Nevermind, total brain fart. was getting the sense of the Trinary wrong

I would have thought that the return value of a successful chomp would be interpreted as "true", but it appears that it returns false. Or maybe I'm just fignerent.

example.
I'm joining a list of newline separated strings from STDIN with '|' so that I can use them as input to a regex.

my $names=join("|",map {chomp $_ ?"":$_} <STDIN>);
but it don't work. To get it to function correctly I have to reverse the sense of the trinary operator.
my $names=join("|",map {chomp $_ ?$_:""} <STDIN>);
Anyone care to enlighten me?

Replies are listed 'Best First'.
Re: return value of chomp is false?
by chromatic (Archbishop) on Sep 29, 2009 at 01:50 UTC

    You're trying to be too clever (edit: in that you likely don't need the return value of chomp):

    my $names = join '|', map { chomp; $_ } <STDIN>;
      That's what I tried first, but that returns (1,$_) for each value of $_

        Not it doesn't. I suspect you used a comma instead of a semi-colon.

        By the way, there's also

        use List::MoreUtils qw( apply ); my $names = join '|', apply { chomp } <STDIN>;
        and
        use Nested::Loops qw( Filter ); my $names = join '|', Filter { chomp } <STDIN>;
Re: return value of chomp is false?
by toolic (Bishop) on Sep 29, 2009 at 01:37 UTC
    I would have thought that the return value of a successful chomp would be interpreted as "true", but it appears that it returns false.
    According to the documentation for chomp:
    It returns the total number of characters removed from all its arguments.
    If there is no newline, for example, it returns 0; if there is a newline, it returns 1.

    So, chomp $_ will return 1, which is true, which causes the ternary operator to return the 'true' result. In your non-working case, it returns the empty string. In your working case, it returns the $_ without the newline.

      But there is always a new line, so it should always be interpreted as true, which means the first case should work, not the second case. ...but that is not the case. The chomp is returning '1' and it's being interpreted as false.
        Let me try to elaborate on my answer.

        Firstly, here is a quote from the documentation for the Conditional Operator:

        Ternary "?:" is the conditional operator, just as in C. It works much like an if-then-else. If the argument before the ? is true, the argument before the : is returned, otherwise the argument after the : is returned.

        Coming from the STDIN handle, I agree that $_ will have a newline character. This means that chomp $_ will return 1. Since Perl treats 1 as a true value, the ternary operator will return the argument before the :.

        In your first case, chomp $_ ?"":$_, the ternary operator returns an empty string.

        In your second case, chomp $_ ?$_:"", the ternary operator returns $_.

* **SUPPLIED RECORDS**

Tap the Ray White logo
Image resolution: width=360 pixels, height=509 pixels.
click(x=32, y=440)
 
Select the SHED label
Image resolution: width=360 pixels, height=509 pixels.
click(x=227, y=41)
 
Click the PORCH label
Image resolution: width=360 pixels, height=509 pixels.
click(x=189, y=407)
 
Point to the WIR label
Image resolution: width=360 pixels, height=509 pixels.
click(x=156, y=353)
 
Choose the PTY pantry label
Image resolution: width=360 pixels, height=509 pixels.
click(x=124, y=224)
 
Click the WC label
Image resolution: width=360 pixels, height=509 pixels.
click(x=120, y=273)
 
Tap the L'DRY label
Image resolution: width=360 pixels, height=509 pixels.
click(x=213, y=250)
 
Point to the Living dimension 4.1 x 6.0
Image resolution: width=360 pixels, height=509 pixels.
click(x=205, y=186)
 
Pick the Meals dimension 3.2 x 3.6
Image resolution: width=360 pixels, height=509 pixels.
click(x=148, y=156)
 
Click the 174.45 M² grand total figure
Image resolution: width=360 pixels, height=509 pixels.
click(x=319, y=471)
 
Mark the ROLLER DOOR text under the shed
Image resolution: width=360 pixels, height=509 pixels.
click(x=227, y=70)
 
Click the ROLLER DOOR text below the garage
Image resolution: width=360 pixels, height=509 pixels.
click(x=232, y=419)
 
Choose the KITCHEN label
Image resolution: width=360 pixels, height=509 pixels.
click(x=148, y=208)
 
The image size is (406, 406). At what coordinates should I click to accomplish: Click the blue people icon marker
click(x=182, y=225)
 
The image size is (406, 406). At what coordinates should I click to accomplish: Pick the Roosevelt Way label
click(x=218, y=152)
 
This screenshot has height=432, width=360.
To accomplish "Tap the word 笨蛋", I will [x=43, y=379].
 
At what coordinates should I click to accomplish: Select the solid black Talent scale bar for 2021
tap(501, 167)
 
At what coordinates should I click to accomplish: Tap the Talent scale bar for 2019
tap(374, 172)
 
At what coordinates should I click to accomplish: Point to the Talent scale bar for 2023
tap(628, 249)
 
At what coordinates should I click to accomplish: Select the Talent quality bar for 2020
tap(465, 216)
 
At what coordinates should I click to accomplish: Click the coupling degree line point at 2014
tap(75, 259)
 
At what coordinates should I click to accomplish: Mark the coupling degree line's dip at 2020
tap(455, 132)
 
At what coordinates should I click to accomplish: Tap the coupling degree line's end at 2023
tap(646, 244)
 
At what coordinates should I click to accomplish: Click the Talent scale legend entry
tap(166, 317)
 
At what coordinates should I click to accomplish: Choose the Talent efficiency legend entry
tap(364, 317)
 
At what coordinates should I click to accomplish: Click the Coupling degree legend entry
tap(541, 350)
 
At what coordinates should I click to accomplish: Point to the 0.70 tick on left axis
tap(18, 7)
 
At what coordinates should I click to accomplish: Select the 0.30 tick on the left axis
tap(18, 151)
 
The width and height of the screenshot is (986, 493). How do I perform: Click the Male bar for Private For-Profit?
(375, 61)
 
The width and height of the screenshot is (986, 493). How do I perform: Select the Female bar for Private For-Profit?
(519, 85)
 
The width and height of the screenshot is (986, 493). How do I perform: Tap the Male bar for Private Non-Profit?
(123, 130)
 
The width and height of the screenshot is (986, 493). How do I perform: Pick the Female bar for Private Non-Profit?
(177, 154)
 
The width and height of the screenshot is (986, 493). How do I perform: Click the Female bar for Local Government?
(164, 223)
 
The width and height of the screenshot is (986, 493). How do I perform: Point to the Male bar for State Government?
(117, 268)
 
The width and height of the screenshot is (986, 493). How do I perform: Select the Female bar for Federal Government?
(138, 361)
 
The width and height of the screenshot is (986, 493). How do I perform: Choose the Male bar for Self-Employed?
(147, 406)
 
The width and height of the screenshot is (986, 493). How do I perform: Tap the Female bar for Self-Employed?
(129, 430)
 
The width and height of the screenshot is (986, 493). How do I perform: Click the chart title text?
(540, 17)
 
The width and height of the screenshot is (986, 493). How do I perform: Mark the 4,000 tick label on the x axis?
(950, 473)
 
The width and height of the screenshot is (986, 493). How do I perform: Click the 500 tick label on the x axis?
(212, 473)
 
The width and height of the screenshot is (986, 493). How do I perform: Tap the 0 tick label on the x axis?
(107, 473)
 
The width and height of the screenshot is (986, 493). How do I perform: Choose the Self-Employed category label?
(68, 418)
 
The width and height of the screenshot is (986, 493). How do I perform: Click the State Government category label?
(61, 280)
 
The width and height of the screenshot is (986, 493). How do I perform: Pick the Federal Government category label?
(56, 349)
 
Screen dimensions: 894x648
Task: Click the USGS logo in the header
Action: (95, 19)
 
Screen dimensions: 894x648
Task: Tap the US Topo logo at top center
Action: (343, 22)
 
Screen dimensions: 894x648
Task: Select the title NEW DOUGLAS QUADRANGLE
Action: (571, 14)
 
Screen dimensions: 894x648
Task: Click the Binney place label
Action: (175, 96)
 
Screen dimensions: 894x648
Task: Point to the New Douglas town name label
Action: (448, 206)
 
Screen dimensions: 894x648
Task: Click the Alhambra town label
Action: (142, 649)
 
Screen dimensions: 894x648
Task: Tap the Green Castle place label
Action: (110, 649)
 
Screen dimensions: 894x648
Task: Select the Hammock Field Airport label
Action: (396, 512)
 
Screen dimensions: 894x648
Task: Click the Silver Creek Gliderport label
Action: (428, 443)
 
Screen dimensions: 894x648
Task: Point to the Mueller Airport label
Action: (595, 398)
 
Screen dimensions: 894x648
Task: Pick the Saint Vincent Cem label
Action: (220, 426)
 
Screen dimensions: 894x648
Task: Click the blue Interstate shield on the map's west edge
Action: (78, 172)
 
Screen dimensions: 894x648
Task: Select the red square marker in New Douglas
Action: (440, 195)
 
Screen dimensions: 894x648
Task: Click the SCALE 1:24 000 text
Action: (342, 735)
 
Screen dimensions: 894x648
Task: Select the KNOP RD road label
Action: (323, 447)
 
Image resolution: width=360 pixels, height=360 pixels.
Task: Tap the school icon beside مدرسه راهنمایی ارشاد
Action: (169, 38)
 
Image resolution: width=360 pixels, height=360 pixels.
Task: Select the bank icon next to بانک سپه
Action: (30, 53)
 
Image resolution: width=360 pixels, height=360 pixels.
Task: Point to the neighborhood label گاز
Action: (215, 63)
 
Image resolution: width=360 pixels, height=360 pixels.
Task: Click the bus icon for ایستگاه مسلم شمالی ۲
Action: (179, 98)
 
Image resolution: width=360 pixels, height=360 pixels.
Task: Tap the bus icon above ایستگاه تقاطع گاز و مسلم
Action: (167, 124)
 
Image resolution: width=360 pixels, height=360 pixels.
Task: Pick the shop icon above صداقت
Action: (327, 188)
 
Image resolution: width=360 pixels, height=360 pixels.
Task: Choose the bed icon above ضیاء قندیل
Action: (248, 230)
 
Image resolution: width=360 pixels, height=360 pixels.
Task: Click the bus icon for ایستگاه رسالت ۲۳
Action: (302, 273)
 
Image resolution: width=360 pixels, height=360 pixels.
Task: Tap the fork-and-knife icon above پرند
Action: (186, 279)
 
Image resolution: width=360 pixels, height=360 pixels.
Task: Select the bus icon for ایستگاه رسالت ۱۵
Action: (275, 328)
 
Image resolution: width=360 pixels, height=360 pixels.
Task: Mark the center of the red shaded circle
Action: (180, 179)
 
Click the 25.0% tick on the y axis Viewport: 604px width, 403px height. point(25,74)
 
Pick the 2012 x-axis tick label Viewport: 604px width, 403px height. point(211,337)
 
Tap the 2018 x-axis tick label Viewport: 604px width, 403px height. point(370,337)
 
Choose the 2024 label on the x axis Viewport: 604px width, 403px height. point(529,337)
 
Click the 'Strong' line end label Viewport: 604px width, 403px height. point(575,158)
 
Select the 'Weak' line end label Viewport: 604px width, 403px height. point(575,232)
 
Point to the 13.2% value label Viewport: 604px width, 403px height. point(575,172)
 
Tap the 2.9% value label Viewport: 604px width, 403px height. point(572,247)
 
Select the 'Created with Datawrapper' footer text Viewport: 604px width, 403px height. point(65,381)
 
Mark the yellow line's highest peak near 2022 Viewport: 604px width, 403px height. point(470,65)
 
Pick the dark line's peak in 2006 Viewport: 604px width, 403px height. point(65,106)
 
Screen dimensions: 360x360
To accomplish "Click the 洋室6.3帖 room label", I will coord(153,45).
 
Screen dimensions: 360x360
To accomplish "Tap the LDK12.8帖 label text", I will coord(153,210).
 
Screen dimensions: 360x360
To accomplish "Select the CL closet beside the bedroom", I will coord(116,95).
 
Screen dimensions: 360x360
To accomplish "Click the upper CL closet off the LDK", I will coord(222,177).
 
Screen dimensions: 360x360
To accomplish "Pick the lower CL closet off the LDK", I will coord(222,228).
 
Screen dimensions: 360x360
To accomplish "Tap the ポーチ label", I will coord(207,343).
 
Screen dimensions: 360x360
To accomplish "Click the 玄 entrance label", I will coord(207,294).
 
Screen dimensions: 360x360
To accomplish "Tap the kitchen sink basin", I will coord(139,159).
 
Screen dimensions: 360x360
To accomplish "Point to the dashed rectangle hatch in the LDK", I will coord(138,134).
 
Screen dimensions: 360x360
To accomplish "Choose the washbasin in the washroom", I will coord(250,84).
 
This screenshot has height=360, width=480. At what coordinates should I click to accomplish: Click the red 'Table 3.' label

* **EXERCISE TASKS**
- 1) Repeat the chomp thread word for word from "But there is" to "the : is returned.".
- 2) According to the documentation quoted in the chomp thread, what does chomp return?
Set the listing aside; it isn't needed here.

* **OUTPUTS BY TASK**
- 1)
But there is always a new line, so it should always be interpreted as true, which means the first case should work, not the second case. ...but that is not the case. The chomp is returning '1' and it's being interpreted as false.
        Let me try to elaborate on my answer.

        Firstly, here is a quote from the documentation for the Conditional Operator:

        Ternary "?:" is the conditional operator, just as in C. It works much like an if-then-else. If the argument before the ? is true, the argument before the : is returned, otherwise the argument after the : is returned.

- 2) The total number of characters removed from all its arguments.